··· GIVEN PASSAGE
Some of these parameters include “meta tags” to denote that metadata contents will be substituted in the alert content when that parameter is used. The meta tags are explained in the next section.
parameter_name | Value |
---|---|
body_max_chars | 50000 |
email_body | Severity: ${severity} Date: ${date} ${tz} Host: ${host} Cluster: ${cluster_name} Version: ${version} OS Version: ${OS_version} Message: ${message} |
email_encoding | quoted-printable |
email_subject | ${alerts_name} [${severity}] ${summary} |
smtp_sender | ${alerts_name} CLX Log Alert |
subject_max_chars | 100 |
The alert parameters sometimes contain metadata that is identified by “meta tags”. These meta tags cause real-time information to be substituted within a generated alert.
The following chart shows how each meta tag will be resolved whenever it is used.
Parameter (meta tag) | Description |
---|---|
{alerts_name} | Concatenation of cluster name and customer name. |
{cluster_name} | Name for the cluster from the global “cluster_name”. |
{customer_name} | Name of the customer as identified in the global “customer_name”. |
{date} | The system’s current_timestamp. |
{group} | ID of the current cluster group. |
{host} | Name of host sending the alert. |
{message} | Text of the error message from system.alerts_messages.message |
{OS_version} | Operating system version. |
{severity} | Severity level of the alert as follows: 0 - CRITICAL |
{summary} | Short form of the error message from system.alerts_messages.summary |
{tz} | System time zone from global variable "system_time_zone". |
{version} | Software version from global variable "version”. |
······
··· RECORD EXCERPTS
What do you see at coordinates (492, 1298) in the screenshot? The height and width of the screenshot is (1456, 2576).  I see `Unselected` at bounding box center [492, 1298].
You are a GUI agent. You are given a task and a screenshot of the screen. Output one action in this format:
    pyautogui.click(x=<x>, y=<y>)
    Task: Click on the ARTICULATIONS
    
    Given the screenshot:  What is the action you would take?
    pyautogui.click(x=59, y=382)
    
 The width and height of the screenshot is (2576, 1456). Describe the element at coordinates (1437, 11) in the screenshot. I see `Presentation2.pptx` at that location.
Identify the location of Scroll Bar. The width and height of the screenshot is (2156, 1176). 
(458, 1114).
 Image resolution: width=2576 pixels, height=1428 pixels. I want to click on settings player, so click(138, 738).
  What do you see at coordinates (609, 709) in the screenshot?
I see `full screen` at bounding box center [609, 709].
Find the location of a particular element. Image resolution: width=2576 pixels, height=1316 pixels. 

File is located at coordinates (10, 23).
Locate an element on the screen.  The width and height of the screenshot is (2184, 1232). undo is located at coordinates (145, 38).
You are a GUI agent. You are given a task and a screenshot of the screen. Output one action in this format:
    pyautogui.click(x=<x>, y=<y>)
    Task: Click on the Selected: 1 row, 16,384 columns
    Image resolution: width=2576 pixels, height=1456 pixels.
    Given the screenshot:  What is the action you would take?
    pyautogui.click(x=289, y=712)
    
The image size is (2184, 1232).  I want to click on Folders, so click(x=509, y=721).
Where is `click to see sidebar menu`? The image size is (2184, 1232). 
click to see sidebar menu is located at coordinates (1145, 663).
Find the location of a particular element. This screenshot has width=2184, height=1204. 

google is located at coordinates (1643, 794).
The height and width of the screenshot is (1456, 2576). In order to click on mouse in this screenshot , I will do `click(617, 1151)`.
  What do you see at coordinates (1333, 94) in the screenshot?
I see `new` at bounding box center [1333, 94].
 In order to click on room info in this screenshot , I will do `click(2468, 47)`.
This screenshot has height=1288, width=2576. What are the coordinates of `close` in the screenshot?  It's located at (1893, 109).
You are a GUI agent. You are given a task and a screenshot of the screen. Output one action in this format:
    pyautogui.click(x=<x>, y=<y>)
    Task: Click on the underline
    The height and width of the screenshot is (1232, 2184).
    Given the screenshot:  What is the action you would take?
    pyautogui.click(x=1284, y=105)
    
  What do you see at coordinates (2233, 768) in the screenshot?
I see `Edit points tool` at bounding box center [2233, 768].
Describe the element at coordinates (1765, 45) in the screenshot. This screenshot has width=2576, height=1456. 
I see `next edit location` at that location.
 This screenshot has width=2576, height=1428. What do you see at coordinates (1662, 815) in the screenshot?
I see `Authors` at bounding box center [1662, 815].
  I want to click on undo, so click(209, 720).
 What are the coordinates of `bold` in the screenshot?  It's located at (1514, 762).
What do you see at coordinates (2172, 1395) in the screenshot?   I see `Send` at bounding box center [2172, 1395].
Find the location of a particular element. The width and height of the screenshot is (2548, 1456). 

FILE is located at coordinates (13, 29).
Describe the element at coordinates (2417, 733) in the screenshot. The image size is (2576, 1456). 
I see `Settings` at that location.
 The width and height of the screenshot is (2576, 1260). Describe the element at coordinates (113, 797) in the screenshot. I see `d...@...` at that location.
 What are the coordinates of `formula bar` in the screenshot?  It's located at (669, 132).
······
» **PROBLEM**:
Can you copy the passage on alert parameters word for word, from "Some of these" up to and including "the next section."? The material has no connection to the passage on alert parameters.

» **TASK ANSWER**:
Some of these parameters include “meta tags” to denote that metadata contents will be substituted in the alert content when that parameter is used. The meta tags are explained in the next section.